▶ [AIM OF THE TASK]
List each line of the records below that contains the string "width". Case counts.

▶ [DATA ENTRIES]
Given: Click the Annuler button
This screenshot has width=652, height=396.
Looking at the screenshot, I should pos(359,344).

--

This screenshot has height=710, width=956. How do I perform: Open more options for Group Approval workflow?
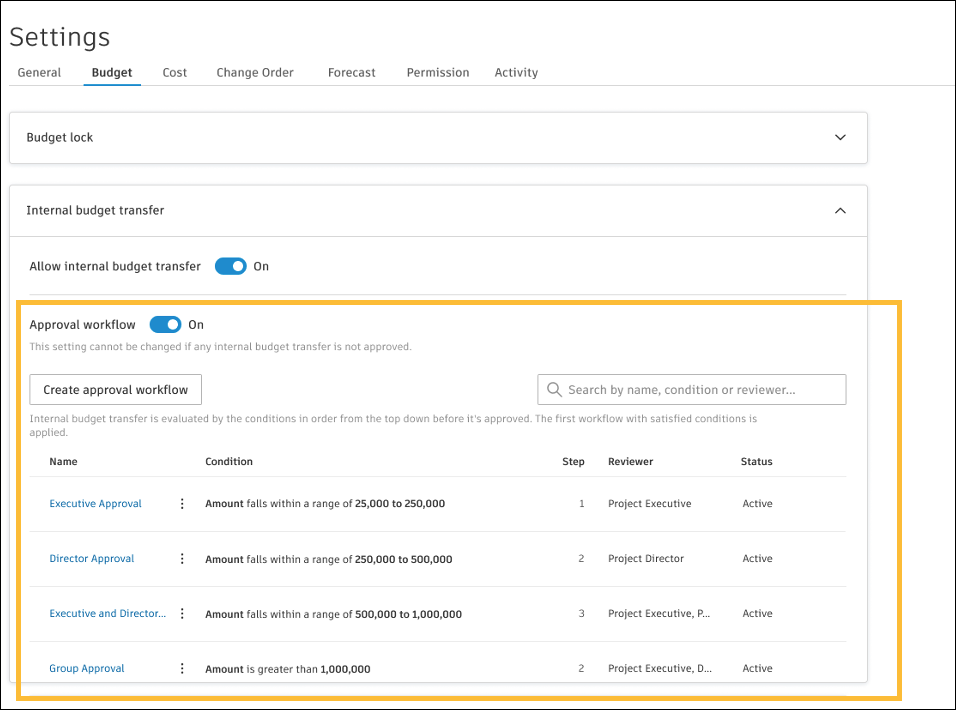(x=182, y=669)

---

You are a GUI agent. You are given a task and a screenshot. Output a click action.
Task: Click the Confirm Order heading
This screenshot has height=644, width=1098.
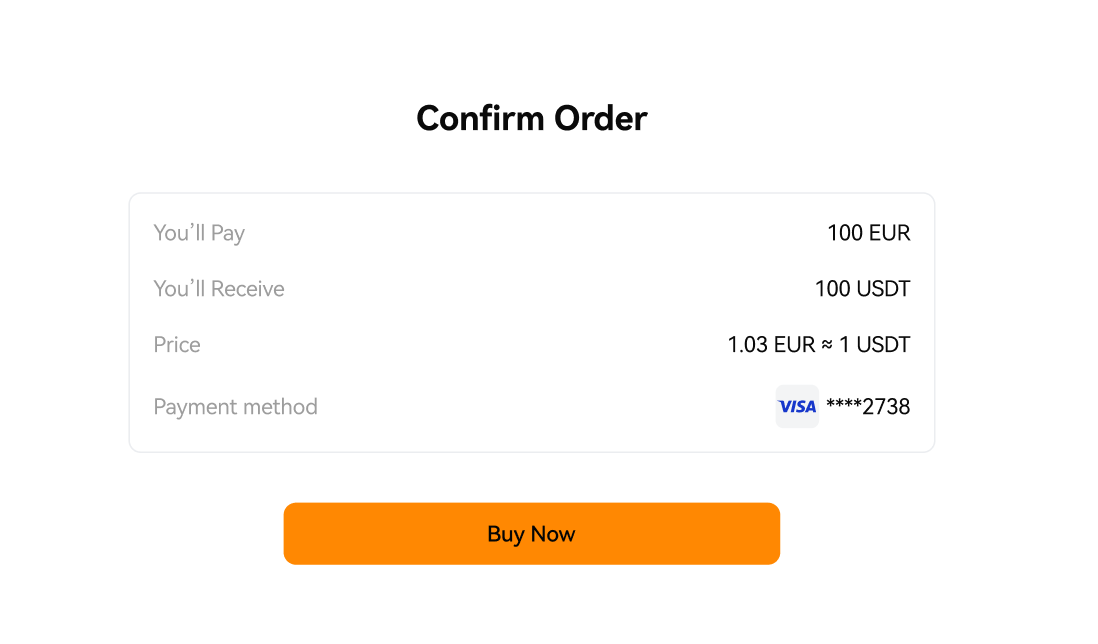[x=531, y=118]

▶ [TASK ANSWER]
This screenshot has width=652, height=396.
This screenshot has height=710, width=956. How do I perform: Open more options for Group Approval workflow?
This screenshot has height=644, width=1098.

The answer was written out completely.